Since 2007, the industry was told by a handful of people that the "Web" could teach us everything about distributed computing, and that everything we had done before was simply wrong. Four years later, we can only see that the emperor is completely naked

At the heart of JJs argument is that REST was designed with the browser in mind and any attempt to use it outside of this context is inherently unRESTful anyway:

REST was designed with an end-user in mind, operating a user agent: the browser [...]. Everything that has been written to apply REST principles to a software agent-to-server scenario is simply wrong. [...] It is time to move on from all this mind bending serendipitous complexity that brings absolutely nothing, except more lost productivity by forcing to everyone to hand code everything we got for free in previous distributed computing paradigms.

In JJs own words, REST "is just not applicable to the problem at hand" and "It's cool to be RESTless". So just what does this mean? Well JJ outlines some rules that you can follow, including:

  • Defining a domain specific uniform interface: "Don't be shy, forget the 4 little HTTP verbs, you can even define your own: Query/Do/Notify/Synchronize is a perfectly good one. It means that all methods in your Web API will be of type query, action, notification or sync request."
  • Specify messages: obviously for two endpoints to communicate with each other they must be able to understand the messages that are exchanged. But as JJ says "Explicit message definitions which can be explicitely versioned is essential to a healthy API definition. Message Extensibility is the property that makes distributed computing work."
  • Specify contracts between your endpoints and ensure they are versioned: both the interface between endpoints and the messages that are exchanged form part of a contract. JJ states that the approach of moving away from a machine-readable contract to something which is only human readable, is unworkable and believes that many hours have been wasted as a result. "A uniform interface is not enough to form a contract, it is only the substrate on which a contract is defined." JJ believes that the only way in which to build a "healthy ecosystem of Web API consumers" is to use machine reable contracts that are versioned to ensure evolution and reuse.

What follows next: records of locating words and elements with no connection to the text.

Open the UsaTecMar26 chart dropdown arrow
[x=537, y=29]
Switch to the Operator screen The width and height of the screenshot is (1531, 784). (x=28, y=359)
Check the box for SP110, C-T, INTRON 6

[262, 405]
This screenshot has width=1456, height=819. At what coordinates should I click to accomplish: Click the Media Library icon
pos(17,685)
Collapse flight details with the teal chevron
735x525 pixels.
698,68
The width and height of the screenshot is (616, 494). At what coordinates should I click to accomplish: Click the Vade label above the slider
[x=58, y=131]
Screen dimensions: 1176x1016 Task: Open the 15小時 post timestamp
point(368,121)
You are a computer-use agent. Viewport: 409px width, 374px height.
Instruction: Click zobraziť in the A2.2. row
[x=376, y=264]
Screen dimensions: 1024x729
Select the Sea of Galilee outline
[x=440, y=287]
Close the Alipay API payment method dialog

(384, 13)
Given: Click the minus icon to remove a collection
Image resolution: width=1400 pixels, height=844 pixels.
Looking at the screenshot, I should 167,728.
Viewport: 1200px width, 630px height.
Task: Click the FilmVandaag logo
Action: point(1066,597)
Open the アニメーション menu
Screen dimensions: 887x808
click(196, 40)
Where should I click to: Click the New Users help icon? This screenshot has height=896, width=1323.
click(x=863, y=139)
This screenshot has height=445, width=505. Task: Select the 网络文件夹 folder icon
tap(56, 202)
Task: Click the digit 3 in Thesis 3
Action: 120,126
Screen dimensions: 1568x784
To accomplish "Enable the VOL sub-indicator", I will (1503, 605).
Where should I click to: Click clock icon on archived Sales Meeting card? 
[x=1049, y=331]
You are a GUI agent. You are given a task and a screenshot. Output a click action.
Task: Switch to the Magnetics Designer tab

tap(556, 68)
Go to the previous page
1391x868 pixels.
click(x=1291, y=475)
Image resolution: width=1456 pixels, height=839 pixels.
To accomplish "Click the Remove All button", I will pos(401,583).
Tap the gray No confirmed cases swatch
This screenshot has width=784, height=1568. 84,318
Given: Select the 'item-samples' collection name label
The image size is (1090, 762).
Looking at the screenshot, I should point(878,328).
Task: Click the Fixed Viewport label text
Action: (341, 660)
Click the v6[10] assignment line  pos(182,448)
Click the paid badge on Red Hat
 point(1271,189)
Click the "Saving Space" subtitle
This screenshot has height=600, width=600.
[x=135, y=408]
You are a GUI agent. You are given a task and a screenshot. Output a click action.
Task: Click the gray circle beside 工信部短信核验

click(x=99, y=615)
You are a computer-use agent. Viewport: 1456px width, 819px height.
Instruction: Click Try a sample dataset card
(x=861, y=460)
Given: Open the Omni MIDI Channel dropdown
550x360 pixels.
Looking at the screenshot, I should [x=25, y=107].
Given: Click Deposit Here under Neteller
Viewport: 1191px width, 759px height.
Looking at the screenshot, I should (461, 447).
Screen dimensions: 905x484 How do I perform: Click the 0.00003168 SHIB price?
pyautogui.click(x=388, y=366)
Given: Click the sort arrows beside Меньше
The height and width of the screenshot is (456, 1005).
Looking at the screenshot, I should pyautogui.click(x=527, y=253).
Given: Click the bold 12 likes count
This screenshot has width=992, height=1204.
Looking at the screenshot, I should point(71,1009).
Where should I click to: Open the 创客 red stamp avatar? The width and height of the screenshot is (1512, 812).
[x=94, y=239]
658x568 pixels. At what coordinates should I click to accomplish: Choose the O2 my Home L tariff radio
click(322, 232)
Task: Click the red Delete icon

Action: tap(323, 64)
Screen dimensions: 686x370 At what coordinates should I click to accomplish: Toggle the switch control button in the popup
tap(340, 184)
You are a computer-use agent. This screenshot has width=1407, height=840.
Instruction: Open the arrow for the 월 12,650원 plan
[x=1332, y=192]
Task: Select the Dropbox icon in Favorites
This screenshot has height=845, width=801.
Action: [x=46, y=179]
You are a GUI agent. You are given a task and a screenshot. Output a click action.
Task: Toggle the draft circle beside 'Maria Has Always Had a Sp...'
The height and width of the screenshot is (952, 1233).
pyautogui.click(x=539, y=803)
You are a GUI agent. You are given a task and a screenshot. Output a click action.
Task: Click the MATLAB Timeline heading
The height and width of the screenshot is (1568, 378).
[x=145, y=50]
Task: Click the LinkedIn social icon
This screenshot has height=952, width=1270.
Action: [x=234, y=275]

And that's it: with those 3 rules JJ believes we have a foundation for creating successful APIs. He points out that the post isn't based on mere whim: he has spent the last decade at least working on web-based protocols, including ebXML. So do you agree with these or with his last comment?

You are now free to unREST and laugh quietly at anyone who asks you to marvel at an HTTP header, a "link", use a 7 letter acronym, or tells you with the authority of a story teller that you don't get it. REST was just a (bad) dream, unREST is what you want to do.

With many people talking more and more about REST, particularly in areas such as Cloud, if JJ is right then is it too late to change these approaches, or are these groups inherently unRESTful already? Or perhaps unREST is harking back to the "bad old days"?